REQUEST » Reproduce all of the items below, changing each "pixels" to "px" and leaving everything else unchanged.

RECORDED DATA »
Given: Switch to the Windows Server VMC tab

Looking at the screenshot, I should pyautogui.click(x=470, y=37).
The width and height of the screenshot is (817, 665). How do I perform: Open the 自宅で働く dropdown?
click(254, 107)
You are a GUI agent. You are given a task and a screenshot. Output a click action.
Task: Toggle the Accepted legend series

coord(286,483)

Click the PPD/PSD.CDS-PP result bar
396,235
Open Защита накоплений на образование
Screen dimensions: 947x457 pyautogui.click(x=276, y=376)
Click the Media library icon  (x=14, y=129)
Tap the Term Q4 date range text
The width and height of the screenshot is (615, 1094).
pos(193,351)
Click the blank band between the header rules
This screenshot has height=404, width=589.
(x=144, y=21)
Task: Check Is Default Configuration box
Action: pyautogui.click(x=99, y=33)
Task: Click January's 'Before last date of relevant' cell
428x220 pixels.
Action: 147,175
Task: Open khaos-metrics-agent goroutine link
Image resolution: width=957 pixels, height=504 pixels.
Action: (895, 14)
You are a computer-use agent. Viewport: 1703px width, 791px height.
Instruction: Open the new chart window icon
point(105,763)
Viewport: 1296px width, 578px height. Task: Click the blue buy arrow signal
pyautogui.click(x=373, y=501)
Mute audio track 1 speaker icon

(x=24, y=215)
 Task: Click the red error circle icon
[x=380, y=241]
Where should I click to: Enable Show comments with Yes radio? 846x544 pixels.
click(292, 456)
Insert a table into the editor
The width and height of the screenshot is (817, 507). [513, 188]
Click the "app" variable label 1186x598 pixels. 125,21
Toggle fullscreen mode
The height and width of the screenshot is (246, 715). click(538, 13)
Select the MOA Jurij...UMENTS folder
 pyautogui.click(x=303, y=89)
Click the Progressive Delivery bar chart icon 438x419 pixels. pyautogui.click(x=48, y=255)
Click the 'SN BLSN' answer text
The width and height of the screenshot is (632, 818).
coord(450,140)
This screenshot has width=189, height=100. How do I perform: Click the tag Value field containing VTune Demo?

TASK RESPONSE »
Given: Switch to the Windows Server VMC tab

Looking at the screenshot, I should pyautogui.click(x=470, y=37).
The width and height of the screenshot is (817, 665). How do I perform: Open the 自宅で働く dropdown?
click(254, 107)
You are a GUI agent. You are given a task and a screenshot. Output a click action.
Task: Toggle the Accepted legend series

coord(286,483)

Click the PPD/PSD.CDS-PP result bar
396,235
Open Защита накоплений на образование
Screen dimensions: 947x457 pyautogui.click(x=276, y=376)
Click the Media library icon  (x=14, y=129)
Tap the Term Q4 date range text
The width and height of the screenshot is (615, 1094).
pos(193,351)
Click the blank band between the header rules
This screenshot has height=404, width=589.
(x=144, y=21)
Task: Check Is Default Configuration box
Action: pyautogui.click(x=99, y=33)
Task: Click January's 'Before last date of relevant' cell
428x220 px.
Action: 147,175
Task: Open khaos-metrics-agent goroutine link
Image resolution: width=957 px, height=504 px.
Action: (895, 14)
You are a computer-use agent. Viewport: 1703px width, 791px height.
Instruction: Open the new chart window icon
point(105,763)
Viewport: 1296px width, 578px height. Task: Click the blue buy arrow signal
pyautogui.click(x=373, y=501)
Mute audio track 1 speaker icon

(x=24, y=215)
 Task: Click the red error circle icon
[x=380, y=241]
Where should I click to: Enable Show comments with Yes radio? 846x544 px.
click(292, 456)
Insert a table into the editor
The width and height of the screenshot is (817, 507). [513, 188]
Click the "app" variable label 1186x598 px. 125,21
Toggle fullscreen mode
The height and width of the screenshot is (246, 715). click(538, 13)
Select the MOA Jurij...UMENTS folder
 pyautogui.click(x=303, y=89)
Click the Progressive Delivery bar chart icon 438x419 px. pyautogui.click(x=48, y=255)
Click the 'SN BLSN' answer text
The width and height of the screenshot is (632, 818).
coord(450,140)
This screenshot has width=189, height=100. How do I perform: Click the tag Value field containing VTune Demo?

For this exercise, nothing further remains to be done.